Cholestyramine

Cholestyramine is an oral medication that reduces the levels of cholesterol in the blood and improves the itching associated with liver disease. Cholesterol that is ingested or manufactured in the body is eliminated primarily by conversion to bile acids in the liver and excretion into the intestine with bile. The bile enters the intestine, and most of the bile acids are reabsorbed from the intestine. These reabsorbed bile acids are removed from the blood by the liver and excreted again into bile. Thus, bile acids re-circulate in the body. Cholestyramine binds to bile acids in the intestine. This prevents their absorption, and the cholestyramine/bile acid complexes are eliminated in the stool. As a result, the body loses bile acids. To compensate for this loss, the liver increases the conversion of cholesterol to bile acids. The conversion of cholesterol to bile acids reduces the cholesterol in the body, and the levels of cholesterol drop in the blood.

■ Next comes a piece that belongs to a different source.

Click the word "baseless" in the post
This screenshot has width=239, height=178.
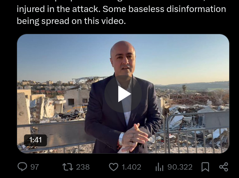(146, 9)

One of the most troubling symptoms in patients with liver and biliary disease is itching. The itching is believed in some cases to be the result of accumulation of bile acids in the skin due to the inability of the liver or bile ducts to eliminate bile acids normally. By binding bile acids in the intestines and preventing their absorption, cholestyramine hastens the elimination of bile acids from the body and skin, and the itching improves. Cholestyramine also binds some drugs in the intestine, preventing their absorption and hastening their elimination. Therefore, cholestyramine is useful in some situations in which there has been an overdose of drugs. The FDA approved cholestyramine in August 1973.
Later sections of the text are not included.